Introduction to Brazilian Guidelines to Diagnosis, Treatment, and Monitoring for Gaucher Disease, Fabry Disease, Mucopolysaccharidosis I, and Pompe Disease
Article Outline
LSD, Lysosomal storage disease
Currently, lysosomal storage diseases (LSD) consist of more than 45 disorders, accounting for 50% of the estimated incidence of all inborn errors of metabolism.1, 2 In the last decades, LSD has witnessed great therapeutic progress.

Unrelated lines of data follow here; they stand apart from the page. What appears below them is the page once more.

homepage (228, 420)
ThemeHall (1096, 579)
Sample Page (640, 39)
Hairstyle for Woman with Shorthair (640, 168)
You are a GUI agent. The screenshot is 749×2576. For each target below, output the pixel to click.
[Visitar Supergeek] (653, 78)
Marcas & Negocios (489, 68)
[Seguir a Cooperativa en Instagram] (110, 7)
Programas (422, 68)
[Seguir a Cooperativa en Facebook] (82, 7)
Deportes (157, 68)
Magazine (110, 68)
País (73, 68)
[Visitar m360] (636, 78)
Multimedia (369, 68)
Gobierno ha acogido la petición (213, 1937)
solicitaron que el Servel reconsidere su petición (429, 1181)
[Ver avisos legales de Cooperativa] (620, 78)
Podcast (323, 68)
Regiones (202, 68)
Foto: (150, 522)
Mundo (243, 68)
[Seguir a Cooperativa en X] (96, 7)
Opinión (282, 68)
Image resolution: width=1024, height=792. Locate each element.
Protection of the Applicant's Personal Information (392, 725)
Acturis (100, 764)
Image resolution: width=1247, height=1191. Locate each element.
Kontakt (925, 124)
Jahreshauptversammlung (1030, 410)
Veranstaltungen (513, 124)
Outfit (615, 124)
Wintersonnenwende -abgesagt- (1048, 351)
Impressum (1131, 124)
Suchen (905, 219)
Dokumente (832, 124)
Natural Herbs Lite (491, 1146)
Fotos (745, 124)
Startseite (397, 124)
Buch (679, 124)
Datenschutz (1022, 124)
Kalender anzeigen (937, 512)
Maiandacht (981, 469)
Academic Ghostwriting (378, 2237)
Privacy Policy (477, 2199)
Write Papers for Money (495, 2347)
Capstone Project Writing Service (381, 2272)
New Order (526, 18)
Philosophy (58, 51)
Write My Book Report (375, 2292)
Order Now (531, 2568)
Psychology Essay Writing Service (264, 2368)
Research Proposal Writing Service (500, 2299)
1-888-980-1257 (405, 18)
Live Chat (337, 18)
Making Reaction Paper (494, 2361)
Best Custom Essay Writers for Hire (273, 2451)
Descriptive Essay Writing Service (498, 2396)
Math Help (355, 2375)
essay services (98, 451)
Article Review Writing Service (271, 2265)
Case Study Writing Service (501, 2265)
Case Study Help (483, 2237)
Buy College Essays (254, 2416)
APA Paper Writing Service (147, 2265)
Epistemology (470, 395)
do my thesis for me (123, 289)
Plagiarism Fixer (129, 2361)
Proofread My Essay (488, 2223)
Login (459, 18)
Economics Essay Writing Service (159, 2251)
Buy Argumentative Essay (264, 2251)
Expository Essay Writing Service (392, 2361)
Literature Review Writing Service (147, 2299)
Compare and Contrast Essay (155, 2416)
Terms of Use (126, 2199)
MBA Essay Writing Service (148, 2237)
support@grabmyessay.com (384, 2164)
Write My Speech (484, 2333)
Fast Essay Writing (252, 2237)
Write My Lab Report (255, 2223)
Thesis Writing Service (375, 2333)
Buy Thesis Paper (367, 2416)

Gaucher disease, characterized by visceromegaly, anemia, thrombocytopenia, and bone involvement, was the first experience with enzymatic replacement therapy; since then, enzymatic replacement therapy has demonstrated its efficacy by changing the natural history of Gaucher disease.3, 4 Fabry disease is characterized by onset in childhood, chronic pain of hands and feet, angiokeratoma, and gastrointestinal symptoms; in young adults, cerebrovascular, cardiac, and renal complications occur.5 Patients with Pompe disease can exhibit a severe, early-onset form with precocious cardiac manifestations and muscular compromise or a late-onset form that progresses with muscular weakness and respiratory failure.6 Mucopolysaccharidosis I is a devastating progressive disorder exhibiting facial dysmorphism, visceromegaly, multiple dysostosis, and short stature, as well as cardiac, ophthalmologic, respiratory, and central nervous system complications.7
In LSDs undegraded substrate storage occurs since the embryonic period; the speed of progression varies and will determine the expression of clinical manifestations. Gaucher, Fabry, and Pompe diseases, as well as mucopolysaccharidosis I, are multisystemic disorders, with several degrees of severity varying from symptom-free to lethal forms, or of high precocious mortality rates, all with a devastating impact in the quality of life of individuals affected. The multisystemic characteristic of these diseases requires a multidisciplinary, adjuvant, and specific team approach to effectively tackle therapeutic management. It is imperative to have guidelines to these diseases that contemplate well-defined inclusion and follow-up criteria, thus allowing for assessment of patient response to therapeutic management and long-term cost-benefit analysis.8, 9
Author Disclosure
Ana Maria Martins, MD, PhD has received from Genzyme travel expenses as part of continuous medical education and grants as coordinator for the Fabry Registry in Brasil (since 2002) and Member of the International Board of Advisors for the Fabry Registry (from 2007).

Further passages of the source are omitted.